Roma. L’aumento dei prezzi di benzina e gasolio riporta il tema del caro carburanti al centro dell’agenda politica. Nel primo pomeriggio la presidente del Consiglio Giorgia Meloni ha disposto la convocazione di un Consiglio dei ministri straordinario alle 19 a Palazzo Chigi, con un solo punto all’ordine del giorno: l’impennata dei prezzi alla pompa collegata alla crisi internazionale e alle nuove tensioni sul fronte energetico. La convocazione, secondo quanto riferito, è stata comunicata ai ministri con un messaggio del sottosegretario alla Presidenza del Consiglio Alfredo Mantovano nella chat WhatsApp utilizzata dall’esecutivo per le comunicazioni interne.
L’obiettivo della riunione è definire un provvedimento urgente: un decreto con cui il governo intende intervenire per limitare gli effetti dei rincari sui consumatori. Tra le ipotesi allo studio, viene indicata la possibile riformulazione delle accise mobili, un meccanismo che consentirebbe di adeguare automaticamente il peso delle imposte sui carburanti in relazione all’andamento dei prezzi energetici. La finalità, nelle intenzioni, è evitare che l’aumento del petrolio si trasferisca integralmente su famiglie e imprese.
Cdm straordinario a Palazzo Chigi: il punto sul caro carburanti
La seduta delle 19 è considerata un passaggio operativo per mettere a punto le misure da inserire nel decreto.
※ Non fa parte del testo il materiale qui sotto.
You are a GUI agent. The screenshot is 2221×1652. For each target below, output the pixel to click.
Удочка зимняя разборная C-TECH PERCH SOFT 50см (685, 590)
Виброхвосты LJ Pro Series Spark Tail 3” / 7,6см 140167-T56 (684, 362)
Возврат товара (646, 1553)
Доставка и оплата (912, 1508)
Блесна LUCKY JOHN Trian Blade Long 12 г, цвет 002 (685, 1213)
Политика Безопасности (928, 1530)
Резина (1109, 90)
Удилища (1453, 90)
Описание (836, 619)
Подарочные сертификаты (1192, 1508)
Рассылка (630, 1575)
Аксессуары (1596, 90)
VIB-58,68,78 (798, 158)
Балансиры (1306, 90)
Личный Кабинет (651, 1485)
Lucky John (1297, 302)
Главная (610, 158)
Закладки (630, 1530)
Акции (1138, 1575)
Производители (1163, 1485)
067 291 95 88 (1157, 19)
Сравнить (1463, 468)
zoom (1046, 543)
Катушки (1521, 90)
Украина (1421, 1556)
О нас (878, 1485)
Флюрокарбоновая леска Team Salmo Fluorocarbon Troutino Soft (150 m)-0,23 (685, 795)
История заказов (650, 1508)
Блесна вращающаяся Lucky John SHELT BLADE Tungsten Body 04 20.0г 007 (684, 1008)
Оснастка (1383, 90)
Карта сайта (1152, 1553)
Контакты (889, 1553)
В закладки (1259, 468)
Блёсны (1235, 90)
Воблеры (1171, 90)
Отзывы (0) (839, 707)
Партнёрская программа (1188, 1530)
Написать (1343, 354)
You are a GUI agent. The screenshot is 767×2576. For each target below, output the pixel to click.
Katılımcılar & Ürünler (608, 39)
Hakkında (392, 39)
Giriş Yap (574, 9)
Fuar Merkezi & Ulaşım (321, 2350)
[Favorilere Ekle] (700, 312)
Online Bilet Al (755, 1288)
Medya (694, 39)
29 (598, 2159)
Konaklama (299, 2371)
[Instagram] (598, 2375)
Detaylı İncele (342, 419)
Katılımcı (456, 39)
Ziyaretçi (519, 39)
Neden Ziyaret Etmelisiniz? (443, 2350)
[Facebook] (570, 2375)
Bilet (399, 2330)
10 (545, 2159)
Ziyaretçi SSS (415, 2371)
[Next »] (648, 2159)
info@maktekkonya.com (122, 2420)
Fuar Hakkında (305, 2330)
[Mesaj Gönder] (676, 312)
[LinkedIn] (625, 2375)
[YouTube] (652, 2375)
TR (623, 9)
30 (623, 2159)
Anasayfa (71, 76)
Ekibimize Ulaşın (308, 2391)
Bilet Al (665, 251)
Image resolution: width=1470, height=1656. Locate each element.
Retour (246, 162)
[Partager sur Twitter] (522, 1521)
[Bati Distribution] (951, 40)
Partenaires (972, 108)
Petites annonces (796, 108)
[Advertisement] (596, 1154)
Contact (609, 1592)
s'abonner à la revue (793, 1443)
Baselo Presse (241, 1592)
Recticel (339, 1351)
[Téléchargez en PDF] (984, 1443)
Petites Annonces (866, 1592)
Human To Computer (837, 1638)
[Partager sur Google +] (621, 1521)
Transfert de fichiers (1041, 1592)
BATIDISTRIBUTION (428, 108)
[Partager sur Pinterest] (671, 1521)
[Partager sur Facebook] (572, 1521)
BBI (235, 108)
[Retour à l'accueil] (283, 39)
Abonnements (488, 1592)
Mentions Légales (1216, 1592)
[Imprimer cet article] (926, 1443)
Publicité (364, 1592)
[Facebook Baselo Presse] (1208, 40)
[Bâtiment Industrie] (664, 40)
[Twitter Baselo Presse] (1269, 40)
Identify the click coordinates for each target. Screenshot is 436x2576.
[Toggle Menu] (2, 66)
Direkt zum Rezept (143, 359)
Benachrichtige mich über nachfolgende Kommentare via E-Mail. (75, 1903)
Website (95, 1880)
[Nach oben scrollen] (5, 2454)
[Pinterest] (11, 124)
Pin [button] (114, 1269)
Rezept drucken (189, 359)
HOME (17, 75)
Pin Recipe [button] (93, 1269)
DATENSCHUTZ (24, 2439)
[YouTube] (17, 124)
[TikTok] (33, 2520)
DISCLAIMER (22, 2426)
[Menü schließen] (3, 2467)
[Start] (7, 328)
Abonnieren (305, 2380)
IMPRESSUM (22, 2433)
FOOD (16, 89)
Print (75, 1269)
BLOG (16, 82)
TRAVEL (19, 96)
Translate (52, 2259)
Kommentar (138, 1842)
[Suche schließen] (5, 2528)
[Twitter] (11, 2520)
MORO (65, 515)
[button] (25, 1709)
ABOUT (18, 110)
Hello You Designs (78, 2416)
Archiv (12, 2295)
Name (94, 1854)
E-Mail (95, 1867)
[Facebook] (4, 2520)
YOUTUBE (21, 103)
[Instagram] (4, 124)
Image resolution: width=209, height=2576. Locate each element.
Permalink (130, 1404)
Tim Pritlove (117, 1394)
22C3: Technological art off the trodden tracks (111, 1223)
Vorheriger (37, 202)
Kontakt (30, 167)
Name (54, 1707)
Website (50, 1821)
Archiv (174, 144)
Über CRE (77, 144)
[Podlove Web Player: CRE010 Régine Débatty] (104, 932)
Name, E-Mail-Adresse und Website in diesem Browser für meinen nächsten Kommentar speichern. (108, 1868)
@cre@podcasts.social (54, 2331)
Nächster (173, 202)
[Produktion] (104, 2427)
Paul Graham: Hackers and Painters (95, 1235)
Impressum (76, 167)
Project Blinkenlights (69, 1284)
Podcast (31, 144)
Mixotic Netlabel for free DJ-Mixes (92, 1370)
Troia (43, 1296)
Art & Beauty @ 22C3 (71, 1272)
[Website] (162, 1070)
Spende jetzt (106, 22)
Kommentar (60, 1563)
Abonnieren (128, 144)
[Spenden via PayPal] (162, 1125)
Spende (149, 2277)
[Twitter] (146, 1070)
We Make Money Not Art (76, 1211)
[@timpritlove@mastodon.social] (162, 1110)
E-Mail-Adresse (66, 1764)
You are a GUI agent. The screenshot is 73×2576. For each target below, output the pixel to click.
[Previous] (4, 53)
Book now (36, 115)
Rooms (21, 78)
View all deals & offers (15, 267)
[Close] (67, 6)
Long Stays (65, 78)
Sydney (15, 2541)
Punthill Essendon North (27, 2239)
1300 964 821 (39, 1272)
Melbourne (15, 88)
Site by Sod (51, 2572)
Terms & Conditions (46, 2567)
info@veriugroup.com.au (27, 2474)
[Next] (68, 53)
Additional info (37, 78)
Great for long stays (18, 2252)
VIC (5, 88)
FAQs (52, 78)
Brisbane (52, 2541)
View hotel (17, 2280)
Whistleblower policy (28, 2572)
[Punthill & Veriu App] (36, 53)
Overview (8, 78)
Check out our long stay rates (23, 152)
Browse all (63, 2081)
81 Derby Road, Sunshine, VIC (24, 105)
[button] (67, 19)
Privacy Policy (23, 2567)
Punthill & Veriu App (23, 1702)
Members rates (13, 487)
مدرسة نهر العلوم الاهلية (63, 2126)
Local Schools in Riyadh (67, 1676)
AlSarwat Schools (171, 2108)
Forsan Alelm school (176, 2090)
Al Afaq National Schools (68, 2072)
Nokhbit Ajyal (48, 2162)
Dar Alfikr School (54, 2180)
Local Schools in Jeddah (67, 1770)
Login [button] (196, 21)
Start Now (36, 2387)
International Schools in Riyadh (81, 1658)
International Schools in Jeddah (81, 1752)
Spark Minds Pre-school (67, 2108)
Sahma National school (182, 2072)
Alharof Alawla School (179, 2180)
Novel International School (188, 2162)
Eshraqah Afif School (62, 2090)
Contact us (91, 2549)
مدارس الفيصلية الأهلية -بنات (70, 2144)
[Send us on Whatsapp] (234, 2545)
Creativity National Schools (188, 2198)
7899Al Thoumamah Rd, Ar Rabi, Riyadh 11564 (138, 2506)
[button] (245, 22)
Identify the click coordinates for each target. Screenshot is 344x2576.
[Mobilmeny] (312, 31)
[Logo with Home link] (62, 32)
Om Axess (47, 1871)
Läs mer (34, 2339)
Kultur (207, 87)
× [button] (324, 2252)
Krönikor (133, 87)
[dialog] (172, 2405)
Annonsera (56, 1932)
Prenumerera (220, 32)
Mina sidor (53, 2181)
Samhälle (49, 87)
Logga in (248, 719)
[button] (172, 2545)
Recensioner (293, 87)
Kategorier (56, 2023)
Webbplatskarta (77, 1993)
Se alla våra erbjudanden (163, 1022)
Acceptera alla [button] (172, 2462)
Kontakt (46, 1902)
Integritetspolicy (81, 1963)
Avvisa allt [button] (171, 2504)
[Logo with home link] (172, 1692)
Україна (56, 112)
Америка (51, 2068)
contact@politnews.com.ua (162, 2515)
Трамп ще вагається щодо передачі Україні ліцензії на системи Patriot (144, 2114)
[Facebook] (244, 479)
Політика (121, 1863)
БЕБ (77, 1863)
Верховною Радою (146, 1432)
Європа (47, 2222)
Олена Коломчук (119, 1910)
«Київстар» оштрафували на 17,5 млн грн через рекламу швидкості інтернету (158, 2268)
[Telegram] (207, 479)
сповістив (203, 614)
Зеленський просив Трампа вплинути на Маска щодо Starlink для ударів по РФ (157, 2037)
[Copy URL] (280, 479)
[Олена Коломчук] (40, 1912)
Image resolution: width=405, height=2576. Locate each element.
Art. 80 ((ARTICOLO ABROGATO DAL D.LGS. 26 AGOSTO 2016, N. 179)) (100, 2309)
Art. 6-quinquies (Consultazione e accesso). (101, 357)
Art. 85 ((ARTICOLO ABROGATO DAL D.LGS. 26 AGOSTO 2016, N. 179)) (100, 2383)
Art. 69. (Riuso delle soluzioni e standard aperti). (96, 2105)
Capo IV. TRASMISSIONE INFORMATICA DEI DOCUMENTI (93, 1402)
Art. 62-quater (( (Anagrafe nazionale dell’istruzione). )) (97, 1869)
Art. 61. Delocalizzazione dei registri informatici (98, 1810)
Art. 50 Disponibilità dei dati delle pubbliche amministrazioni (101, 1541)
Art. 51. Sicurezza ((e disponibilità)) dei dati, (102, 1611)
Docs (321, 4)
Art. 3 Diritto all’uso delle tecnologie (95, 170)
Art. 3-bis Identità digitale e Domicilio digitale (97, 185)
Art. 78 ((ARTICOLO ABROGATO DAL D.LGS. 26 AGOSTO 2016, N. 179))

Il dossier riguarda in modo diretto i prezzi di benzina e gasolio, ma anche le ricadute che l’incremento dei costi dell’energia può avere sull’economia nel suo complesso, a partire dall’inflazione e dalla spesa per i trasporti.
Il rincaro del petrolio, infatti, tende a riflettersi lungo tutta la filiera: logistica, distribuzione e costi dei beni di consumo possono subire pressioni al rialzo quando cresce il prezzo dei carburanti, con effetti indiretti sulle famiglie e sull’attività delle imprese.